YOUR OBJECTIVE: Can you find the lines of the listing that include "agent" and copy every one?

DATA FOR THIS EXERCISE:
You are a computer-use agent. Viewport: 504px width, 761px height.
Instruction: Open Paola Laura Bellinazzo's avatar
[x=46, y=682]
--
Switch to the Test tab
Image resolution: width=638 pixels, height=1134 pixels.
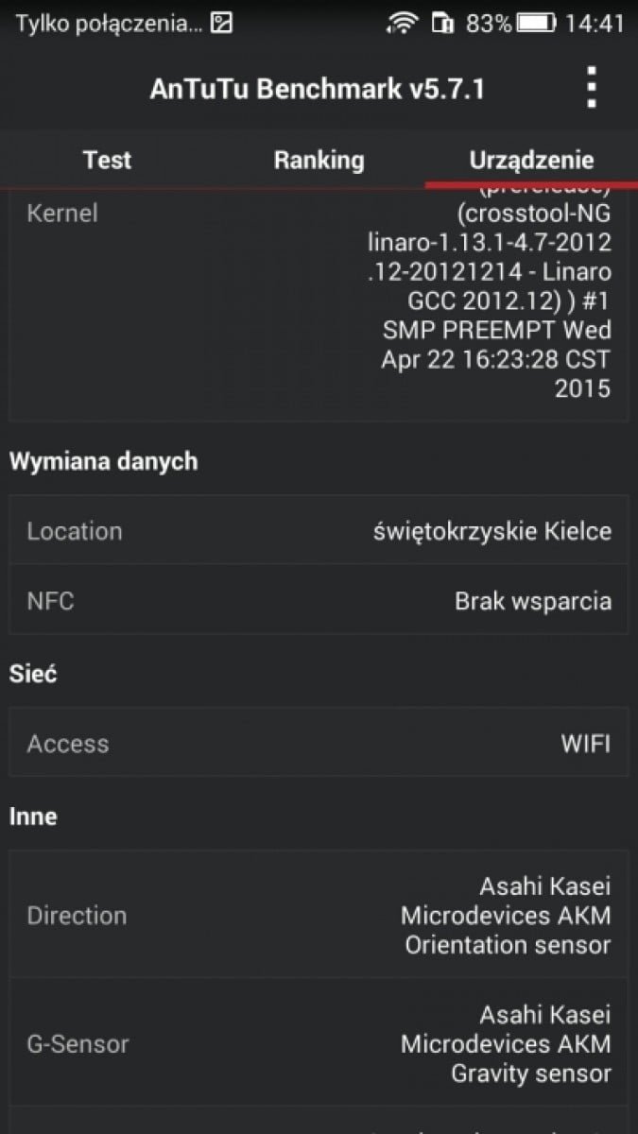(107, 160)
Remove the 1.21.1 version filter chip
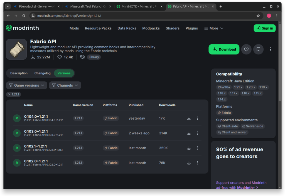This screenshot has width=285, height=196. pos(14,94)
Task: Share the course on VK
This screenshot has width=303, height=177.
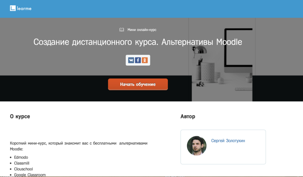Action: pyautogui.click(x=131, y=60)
--
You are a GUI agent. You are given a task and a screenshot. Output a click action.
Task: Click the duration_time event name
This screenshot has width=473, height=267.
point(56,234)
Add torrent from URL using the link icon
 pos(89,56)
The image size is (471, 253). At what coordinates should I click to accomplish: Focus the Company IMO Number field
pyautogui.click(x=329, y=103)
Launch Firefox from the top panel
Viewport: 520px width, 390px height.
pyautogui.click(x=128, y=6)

ANSWER:
You are a computer-use agent. Viewport: 504px width, 761px height.
You are a GUI agent. You are given a task and a screenshot. Output a click action.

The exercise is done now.